(v. t.) A vessel in which milk or cream is stirred, beaten, or otherwise agitated (as by a plunging or revolving dasher) in order to separate the oily globules from the other parts, and obtain butter.
(v. t.) To stir, beat, or agitate, as milk or cream in a churn, in order to make butter.
(v. t.) To shake or agitate with violence.
(v. i.) To perform the operation of churning.
Example Sentences:
(1) Some of what I was churned up about seemed only to do with me, and some of it was timeless, a classic midlife shock and recalibration.
(2) Best Buy – it says the machine "churns excellent ice cream quickly and without too much noise".
(3) Jason Kreis and the unremarkable success of Real Salt Lake Read more Kreis had built a serial playoff team in Salt Lake by defining a philosophical approach to the churning personnel turnover that the league’s roster-building restrictions tend to dictate.
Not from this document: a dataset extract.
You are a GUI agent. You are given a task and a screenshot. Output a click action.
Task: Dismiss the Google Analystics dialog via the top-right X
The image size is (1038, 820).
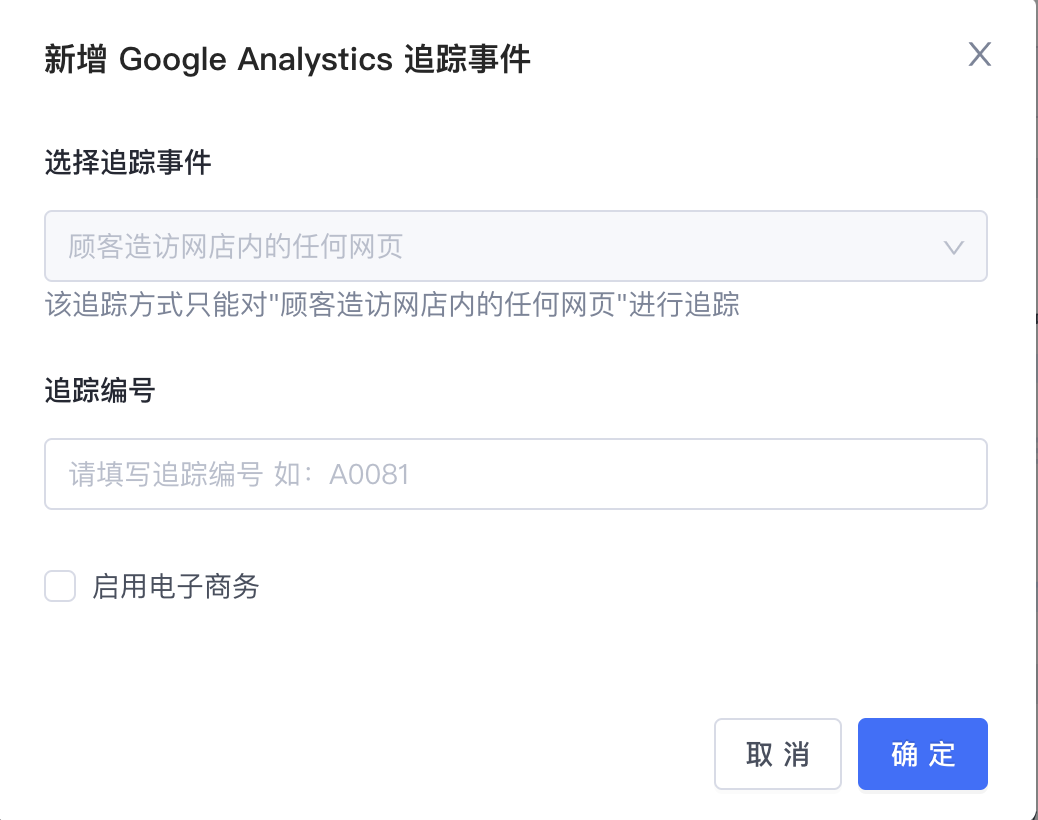[x=979, y=55]
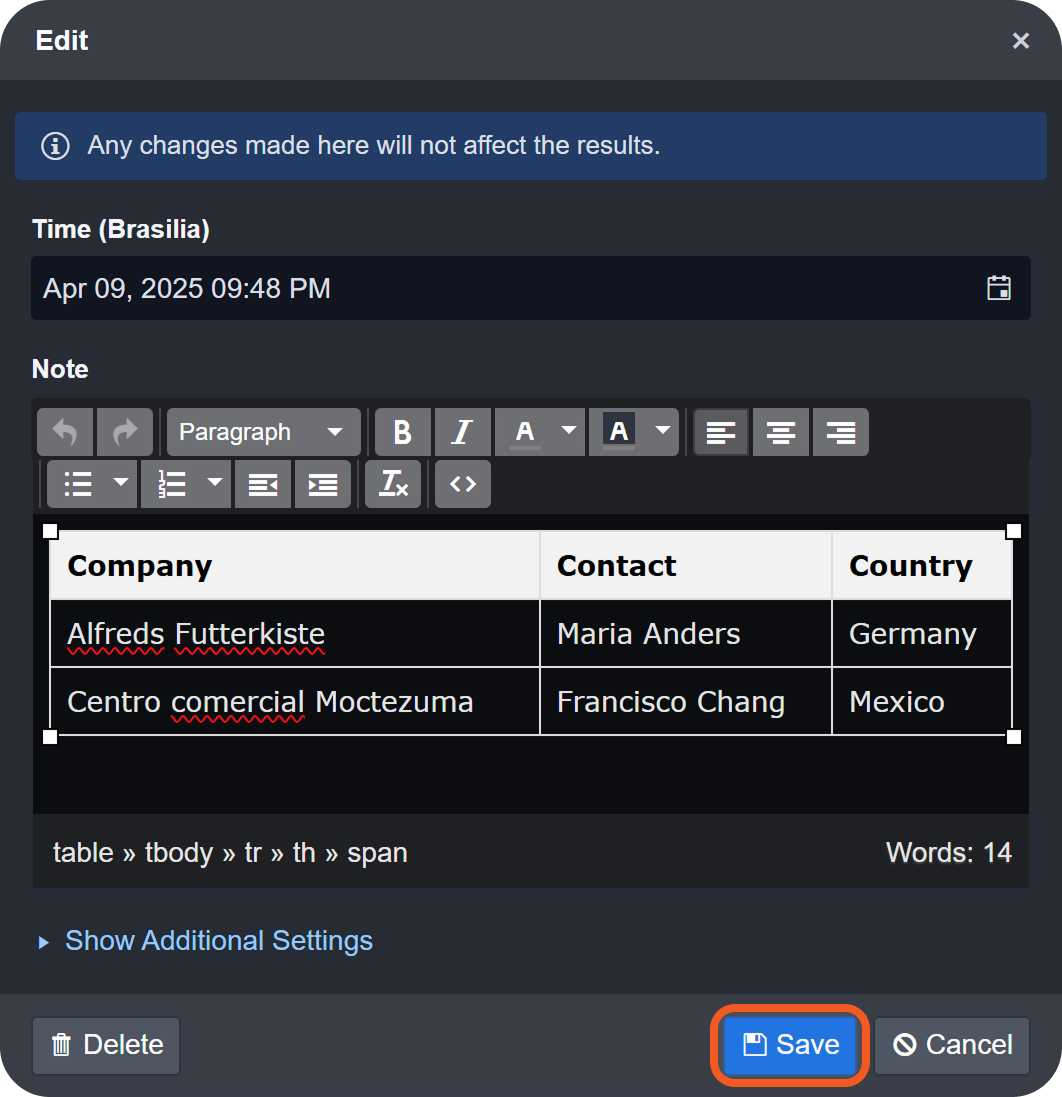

(4) As fighter jets screamed overhead and tanks churned up the sand, it looked and sounded like the violent protests sweeping the Middle East had spread to the wealthy emirate of Abu Dhabi.
(5) The balmy Caribbean is also being churned up with increasing frequency and ferocity.
(6) Dozens of wet-suited arms arc rhythmically above the water like small sea serpents, churning the lake as they go.
(7) The appeal of making the payment universal must be weighed against the “churning” costs of collecting and returning it.
(8) Over the weekend, forecasters fed the dispersion model with data on the amount of ash being churned out by the volcano.
(9) And the fact that this keeps on getting churned out, frankly, has a lot to do with political motivations," he said.
(10) But if we've learned anything from 50 years of relationship churn, it's that somebody in the family has to behave like a grown-up and, until we behave better, that, sadly, is often the child.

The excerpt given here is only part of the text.